Description of problem: [NMO] More then one master node should be prevented or not allowed. The current workflows allow the attempt to place more then one master node into maintenance. It will not go into maintenance because trying to prevent etcd quorum loss. It probably needs to be prevented from UI (this bug) and/ or both for API. A duplicate will be generated for API. Tested version steps: Version: [root@sealusa6 ~]# oc get clusterversion NAME VERSION AVAILABLE PROGRESSING SINCE STATUS version 4.4.0-0.nightly-2020-04-21-210658 True False 98m Cluster version is 4.4.0-0.nightly-2020-04-21-210658 Steps to reproduce: 1. Deploy cluster with CNV (which has node-maintenace-operator) 2. select compute -> Nodes 3. select 3 dots on any master-0-0 node and "Start Maintenance" < wait for successfully putting master-0-0 node Under maintenance > 4. select 3 dots on any master-0-1 node and "Start Maintenance" < It will not go into maintenance > because of the etcd-quorum-guard > The undestanding is Actual results: It attempts to put the master-0-1 node into maintenance and eventually throw a warning "Workloads failing to move drain did not complete after 1m0s" < see attached image> This is because etcd-quorum-guard-xxxxxx is preventing. Expected results: It should prevent the user from trying the second and/or third master node from UI/API Additional info: Looking at doc even though moved to machine-config-operator [1] Taken from [2] "The etcd Quorum Guard ensures that quorum is maintained for etcd for OpenShift. For the etcd cluster to remain usable, we must maintain quorum, which is a majority of all etcd members. For example, an etcd cluster with 3 members (i.e. a 3 master deployment) must have at least 2 healthy etcd member to meet the quorum limit. There are situations where 2 etcd members could be down at once: a master has gone offline and the MachineConfig Controller (MCC) tries to rollout a new MachineConfig (MC) by rebooting masters the MCC is doing a MachineConfig rollout and doesn't wait for the etcd on the previous master to become healthy again before rebooting the next master In short, we need a way to ensure that a drain on a master is not allowed to proceed if the reboot of the master would cause etcd quorum loss." [1] https://github.com/openshift/machine-config-operator/blob/master/install/0000_80_machine-config-operator_07_etcdquorumguard_deployment.yaml [2] https://github.com/openshift/etcd-quorum-guard
Created attachment 1680968 [details] Screen Image of warning
This should be enforced at the NMO level, not the UI.

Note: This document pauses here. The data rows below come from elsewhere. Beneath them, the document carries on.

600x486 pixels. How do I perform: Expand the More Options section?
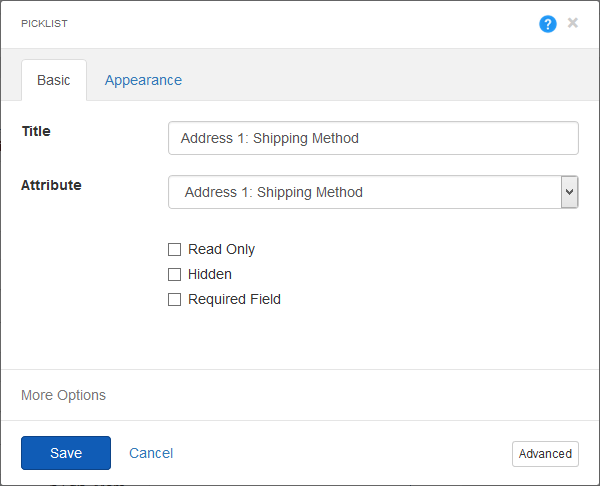64,395
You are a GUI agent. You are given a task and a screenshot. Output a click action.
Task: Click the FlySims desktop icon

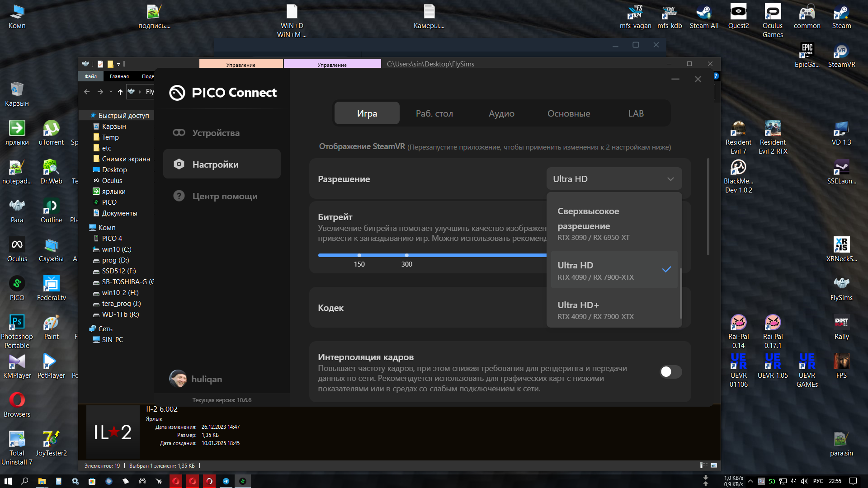tap(841, 289)
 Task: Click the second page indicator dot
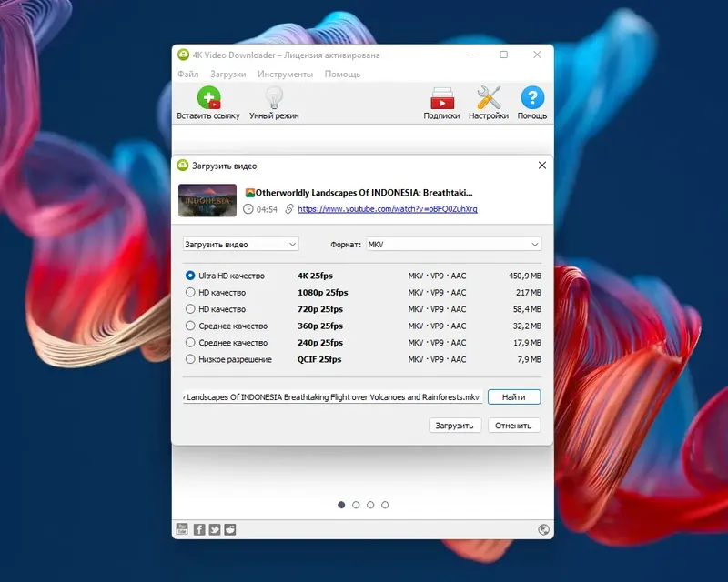(x=356, y=504)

If there is use case for more then (3) masters, perhaps we need to implement how many can be put into a formula so we don't allow (total - 2)
Changing the subject, I don't believe there are any other ways that maintenance mode can "fail" rather than take longer than expected. So it would be worth making sure we have UI in place to handle it gracefully.
(In reply to Andrew Beekhof from comment #4) > Changing the subject, I don't believe there are any other ways that > maintenance mode can "fail" rather than take longer than expected. > So it would be worth making sure we have UI in place to handle it gracefully. Right, IIUC this relates to proper maintenance progress tracking (https://bugzilla.redhat.com/show_bug.cgi?id=1812354) - as mentioned there NMO does not report pod counts frequently enough
Unfortunately there was no capacity this sprint to do this. Moving to upcoming.
Lets talk about what we can do in this area for 4.6
Moving to upcoming sprint as there is no action available until dependent bug is fixed.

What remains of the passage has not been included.